Activity:
For the word "item", give the number of lines in these entries that contain it, with nothing else.

Data for review below:

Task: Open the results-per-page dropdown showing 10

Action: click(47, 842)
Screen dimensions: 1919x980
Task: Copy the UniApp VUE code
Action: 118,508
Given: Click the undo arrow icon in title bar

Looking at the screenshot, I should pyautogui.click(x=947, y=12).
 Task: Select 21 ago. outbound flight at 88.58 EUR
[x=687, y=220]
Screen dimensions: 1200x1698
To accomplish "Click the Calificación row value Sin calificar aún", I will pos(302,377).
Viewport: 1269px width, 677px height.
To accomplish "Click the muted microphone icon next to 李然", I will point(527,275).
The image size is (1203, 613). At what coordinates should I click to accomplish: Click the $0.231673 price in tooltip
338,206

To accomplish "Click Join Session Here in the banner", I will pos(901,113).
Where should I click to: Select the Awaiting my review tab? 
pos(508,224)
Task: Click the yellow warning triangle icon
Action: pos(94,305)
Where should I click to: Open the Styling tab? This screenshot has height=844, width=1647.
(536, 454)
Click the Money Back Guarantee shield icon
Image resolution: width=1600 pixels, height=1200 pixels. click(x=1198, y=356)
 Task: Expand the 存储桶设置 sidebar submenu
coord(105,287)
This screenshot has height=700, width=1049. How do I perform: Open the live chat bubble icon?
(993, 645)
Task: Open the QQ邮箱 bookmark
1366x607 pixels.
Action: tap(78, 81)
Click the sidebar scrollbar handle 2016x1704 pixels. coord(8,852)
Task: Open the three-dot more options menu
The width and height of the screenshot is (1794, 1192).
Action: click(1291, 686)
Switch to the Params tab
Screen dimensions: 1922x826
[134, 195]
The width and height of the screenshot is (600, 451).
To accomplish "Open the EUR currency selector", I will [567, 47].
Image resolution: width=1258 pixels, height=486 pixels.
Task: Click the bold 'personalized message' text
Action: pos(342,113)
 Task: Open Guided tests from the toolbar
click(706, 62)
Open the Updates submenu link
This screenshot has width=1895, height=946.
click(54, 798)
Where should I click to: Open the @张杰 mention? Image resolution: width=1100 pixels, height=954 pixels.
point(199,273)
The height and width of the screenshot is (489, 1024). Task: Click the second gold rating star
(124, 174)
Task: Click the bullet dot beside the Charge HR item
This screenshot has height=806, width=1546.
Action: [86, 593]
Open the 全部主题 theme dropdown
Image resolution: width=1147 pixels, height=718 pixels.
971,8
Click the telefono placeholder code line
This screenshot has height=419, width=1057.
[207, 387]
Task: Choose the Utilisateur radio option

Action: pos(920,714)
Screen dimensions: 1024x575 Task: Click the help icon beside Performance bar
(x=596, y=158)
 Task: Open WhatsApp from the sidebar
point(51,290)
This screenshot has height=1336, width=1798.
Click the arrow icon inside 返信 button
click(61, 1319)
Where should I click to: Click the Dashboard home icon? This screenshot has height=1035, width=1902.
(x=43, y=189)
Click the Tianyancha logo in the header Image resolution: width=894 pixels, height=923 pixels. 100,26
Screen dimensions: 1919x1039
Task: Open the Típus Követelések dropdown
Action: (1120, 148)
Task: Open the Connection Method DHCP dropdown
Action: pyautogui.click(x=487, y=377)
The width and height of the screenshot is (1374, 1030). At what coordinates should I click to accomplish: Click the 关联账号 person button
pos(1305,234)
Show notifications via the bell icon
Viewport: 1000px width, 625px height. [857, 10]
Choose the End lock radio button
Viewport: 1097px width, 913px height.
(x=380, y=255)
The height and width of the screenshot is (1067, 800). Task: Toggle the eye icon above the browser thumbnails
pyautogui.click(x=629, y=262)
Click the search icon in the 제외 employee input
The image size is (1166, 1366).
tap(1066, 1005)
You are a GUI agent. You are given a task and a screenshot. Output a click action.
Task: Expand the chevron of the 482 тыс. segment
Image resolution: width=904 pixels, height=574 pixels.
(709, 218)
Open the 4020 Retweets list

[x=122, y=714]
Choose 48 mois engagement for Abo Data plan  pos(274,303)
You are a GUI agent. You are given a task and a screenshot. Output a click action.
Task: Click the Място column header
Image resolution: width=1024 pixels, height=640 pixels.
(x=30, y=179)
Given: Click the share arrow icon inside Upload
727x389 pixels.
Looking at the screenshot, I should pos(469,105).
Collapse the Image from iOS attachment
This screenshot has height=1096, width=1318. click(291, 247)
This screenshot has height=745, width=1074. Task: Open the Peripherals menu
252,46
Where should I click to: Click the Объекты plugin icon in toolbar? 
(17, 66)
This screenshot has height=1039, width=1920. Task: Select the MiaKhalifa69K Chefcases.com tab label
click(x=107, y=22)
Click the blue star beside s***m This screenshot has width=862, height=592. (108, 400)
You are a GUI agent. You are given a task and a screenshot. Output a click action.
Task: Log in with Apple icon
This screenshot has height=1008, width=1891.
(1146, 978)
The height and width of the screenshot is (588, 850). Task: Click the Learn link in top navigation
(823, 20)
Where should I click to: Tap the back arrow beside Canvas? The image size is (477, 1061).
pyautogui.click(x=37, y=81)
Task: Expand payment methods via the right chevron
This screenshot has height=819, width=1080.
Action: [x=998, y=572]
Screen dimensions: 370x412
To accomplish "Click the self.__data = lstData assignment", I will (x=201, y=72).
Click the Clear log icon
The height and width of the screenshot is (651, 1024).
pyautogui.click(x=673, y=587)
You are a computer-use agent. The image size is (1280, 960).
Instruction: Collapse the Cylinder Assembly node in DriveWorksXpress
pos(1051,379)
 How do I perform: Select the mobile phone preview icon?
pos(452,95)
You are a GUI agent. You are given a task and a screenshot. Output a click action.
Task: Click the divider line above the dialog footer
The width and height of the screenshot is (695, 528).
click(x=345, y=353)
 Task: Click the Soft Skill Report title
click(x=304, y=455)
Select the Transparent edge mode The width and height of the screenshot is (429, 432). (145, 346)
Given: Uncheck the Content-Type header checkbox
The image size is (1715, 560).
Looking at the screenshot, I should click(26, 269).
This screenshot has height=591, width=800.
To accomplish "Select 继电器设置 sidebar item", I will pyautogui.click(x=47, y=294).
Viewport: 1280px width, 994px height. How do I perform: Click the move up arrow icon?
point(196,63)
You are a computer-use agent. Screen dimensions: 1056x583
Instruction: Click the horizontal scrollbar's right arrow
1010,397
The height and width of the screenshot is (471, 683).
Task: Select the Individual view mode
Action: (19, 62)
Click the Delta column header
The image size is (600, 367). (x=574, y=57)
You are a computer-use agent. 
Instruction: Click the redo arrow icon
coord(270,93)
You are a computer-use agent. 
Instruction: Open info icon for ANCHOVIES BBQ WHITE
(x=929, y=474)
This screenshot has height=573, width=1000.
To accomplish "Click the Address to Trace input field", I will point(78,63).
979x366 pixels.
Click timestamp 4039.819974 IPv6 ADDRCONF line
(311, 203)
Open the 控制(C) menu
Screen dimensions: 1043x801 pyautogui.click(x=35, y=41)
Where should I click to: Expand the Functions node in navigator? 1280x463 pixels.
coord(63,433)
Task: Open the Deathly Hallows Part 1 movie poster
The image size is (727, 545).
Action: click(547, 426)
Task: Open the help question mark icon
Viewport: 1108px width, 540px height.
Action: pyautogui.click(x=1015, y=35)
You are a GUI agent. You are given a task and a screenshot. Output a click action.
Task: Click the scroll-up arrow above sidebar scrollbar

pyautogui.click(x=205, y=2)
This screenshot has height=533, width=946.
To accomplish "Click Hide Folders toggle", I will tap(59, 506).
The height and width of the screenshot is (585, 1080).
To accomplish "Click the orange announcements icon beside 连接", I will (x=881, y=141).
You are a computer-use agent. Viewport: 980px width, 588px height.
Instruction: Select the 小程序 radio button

End of Data for review.

Written response:
2